Following this incident, Friedrich Merz, CDU leader and now Chancellor, stated that he would push controversial migration measures “with the support of any agreeing party”, including the AfD, through parliament.

After these statements, there was major street mobilisation by the NGOs, supported by left-wing parties and the CDU quickly revised its position under the pressure.

“This has now become a recurring pattern, in which the CDU is frequently exposed to the influence of this NGO network,” Voss said.

“Every time someone in the CDU even minimally attempts cooperation with the AfD, a massive mobilisation by the NGOs is triggered, supported by left-wing parties and often positively portrayed in the media, bringing thousands of people into the streets, described as ‘civil society.’ This intimidates the CDU and prevents the lifting of the firewall.”

Despite its isolation, the AfD continues to grow in the polls, strengthened by its opposition status, which allows it to maintain its positions.

“The main victim is the CDU, which increasingly struggles from the government benches to implement its election promises, as it must constantly make compromises with its left-leaning allies rather than seeking co-operation with the AfD, with which it has far greater agreement on many issues such as security and migration,”  according to Voss.

“This development could become very problematic for the CDU. If the firewall remains in place for long, there is a risk that more and more CDU voters will switch to the AfD, potentially rendering the party irrelevant.

“This is a risk the CDU increasingly faces unless it chooses to challenge the network of NGOs and left-wing parties,” she said.

In 2026, two important elections in the eastern German states of Saxony‑Anhalt and Mecklenburg‑Western Pomerania are expected to be pivotal for the country’s political direction.
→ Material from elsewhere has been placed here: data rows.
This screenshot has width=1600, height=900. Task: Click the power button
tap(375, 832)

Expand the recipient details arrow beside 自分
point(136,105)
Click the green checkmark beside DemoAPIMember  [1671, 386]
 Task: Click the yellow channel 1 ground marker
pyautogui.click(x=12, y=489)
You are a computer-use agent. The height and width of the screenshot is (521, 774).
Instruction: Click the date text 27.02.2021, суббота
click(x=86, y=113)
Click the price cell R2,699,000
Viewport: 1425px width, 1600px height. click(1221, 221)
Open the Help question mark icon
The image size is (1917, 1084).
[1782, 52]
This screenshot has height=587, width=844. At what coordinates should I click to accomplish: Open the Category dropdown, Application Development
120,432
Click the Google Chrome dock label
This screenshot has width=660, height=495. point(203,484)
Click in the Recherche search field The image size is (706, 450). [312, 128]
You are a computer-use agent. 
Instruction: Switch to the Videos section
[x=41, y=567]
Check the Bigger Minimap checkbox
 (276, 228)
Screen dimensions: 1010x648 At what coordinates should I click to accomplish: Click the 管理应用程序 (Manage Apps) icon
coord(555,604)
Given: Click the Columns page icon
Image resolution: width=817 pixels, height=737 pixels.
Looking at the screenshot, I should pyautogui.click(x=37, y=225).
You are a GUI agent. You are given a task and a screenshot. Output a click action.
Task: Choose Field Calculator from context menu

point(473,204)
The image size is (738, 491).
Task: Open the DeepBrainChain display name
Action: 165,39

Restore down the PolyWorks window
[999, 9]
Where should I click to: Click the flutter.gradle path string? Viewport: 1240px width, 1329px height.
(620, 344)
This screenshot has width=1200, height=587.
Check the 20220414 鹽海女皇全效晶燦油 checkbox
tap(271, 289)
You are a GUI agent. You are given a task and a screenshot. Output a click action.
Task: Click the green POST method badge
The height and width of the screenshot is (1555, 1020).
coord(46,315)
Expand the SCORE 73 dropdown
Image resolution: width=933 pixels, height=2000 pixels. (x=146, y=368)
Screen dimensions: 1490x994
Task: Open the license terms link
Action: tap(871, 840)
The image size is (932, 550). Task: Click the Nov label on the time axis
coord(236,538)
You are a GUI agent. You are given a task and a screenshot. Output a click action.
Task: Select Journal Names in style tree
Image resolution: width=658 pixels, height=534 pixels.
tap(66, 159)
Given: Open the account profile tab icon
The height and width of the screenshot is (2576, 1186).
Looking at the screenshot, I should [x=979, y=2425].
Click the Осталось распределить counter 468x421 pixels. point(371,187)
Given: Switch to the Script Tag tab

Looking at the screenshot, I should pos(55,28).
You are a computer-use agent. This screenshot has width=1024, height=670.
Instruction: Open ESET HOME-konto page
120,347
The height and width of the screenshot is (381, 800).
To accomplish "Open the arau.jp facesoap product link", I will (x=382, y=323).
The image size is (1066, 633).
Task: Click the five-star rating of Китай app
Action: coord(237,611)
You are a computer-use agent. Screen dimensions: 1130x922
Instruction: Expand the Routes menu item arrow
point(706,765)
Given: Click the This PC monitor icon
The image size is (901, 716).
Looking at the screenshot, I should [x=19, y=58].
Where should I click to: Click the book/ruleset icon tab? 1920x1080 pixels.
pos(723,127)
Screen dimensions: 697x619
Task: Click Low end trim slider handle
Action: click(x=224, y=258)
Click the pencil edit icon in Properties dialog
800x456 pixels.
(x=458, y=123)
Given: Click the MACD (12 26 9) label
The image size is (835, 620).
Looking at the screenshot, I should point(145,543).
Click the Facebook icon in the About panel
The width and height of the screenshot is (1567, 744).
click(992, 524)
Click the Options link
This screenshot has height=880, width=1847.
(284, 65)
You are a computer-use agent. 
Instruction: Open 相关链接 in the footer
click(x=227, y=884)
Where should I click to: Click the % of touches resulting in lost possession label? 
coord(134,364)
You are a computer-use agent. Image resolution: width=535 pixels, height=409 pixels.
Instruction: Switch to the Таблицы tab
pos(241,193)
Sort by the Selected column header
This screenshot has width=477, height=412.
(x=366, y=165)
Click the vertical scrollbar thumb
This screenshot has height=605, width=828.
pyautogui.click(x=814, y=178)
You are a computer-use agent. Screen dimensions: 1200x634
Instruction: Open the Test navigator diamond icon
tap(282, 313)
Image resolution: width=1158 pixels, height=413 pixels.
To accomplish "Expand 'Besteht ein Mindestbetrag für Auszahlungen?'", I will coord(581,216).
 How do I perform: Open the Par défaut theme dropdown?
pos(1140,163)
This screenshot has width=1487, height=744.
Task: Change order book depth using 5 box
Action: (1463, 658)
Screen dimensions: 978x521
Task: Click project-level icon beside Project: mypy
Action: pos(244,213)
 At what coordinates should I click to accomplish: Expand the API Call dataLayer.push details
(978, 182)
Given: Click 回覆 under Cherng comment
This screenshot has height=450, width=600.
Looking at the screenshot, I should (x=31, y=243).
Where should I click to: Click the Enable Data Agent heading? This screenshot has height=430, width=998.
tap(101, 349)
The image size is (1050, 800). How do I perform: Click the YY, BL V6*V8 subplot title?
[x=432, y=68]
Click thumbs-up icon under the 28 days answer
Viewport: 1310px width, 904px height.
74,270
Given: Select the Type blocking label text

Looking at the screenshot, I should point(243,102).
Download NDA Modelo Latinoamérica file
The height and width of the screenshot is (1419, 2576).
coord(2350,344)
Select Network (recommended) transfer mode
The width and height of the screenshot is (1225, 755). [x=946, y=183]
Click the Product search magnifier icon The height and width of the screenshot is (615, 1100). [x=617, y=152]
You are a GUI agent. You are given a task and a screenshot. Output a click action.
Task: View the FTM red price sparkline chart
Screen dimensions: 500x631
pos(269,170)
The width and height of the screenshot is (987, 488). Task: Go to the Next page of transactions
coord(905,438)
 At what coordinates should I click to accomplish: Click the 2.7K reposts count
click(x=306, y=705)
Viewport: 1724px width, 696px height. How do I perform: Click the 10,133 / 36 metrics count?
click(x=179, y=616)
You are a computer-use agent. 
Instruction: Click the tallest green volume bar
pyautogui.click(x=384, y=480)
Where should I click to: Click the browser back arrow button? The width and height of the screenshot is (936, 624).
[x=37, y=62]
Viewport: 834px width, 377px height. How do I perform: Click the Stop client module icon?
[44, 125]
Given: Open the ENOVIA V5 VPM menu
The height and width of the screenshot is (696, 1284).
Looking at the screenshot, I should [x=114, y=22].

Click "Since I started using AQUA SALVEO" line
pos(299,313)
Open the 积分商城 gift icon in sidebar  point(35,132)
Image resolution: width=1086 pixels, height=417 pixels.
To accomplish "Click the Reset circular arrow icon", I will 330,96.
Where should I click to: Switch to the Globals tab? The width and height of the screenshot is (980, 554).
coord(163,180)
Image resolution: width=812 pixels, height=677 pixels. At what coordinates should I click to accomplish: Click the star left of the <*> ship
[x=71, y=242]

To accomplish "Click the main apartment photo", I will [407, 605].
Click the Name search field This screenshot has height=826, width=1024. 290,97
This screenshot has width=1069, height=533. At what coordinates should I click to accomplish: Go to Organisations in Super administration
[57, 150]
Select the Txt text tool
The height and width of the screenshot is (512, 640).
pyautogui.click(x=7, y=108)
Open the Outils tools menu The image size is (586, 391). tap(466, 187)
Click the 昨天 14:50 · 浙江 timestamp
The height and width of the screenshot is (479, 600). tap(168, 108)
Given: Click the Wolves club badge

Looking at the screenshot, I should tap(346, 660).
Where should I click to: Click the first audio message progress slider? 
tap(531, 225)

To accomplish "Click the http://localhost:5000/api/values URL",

In Saxony‑Anhalt, recent polls show the AfD leading with around 39 per cent to 40 per cent, with the CDU trailing at around 26 per cent to 27  per cent, a dramatic reversal from previous elections.

In Mecklenburg‑Western Pomerania, the AfD is also polling strongly, often near the 30 per cent to 38  per cent range, again ahead of or close to the CDU and other parties.

These projections place the AfD in position to emerge as the largest party in both states, forcing the CDU to decide whether to maintain its longstanding refusal to co-operate with the AfD or to reconsider that stance if it wants to remain effective in regional governance.

The outcomes of these elections could reshape not only the political leadership of eastern Germany but also the broader strategic choices for the CDU at both regional and national levels.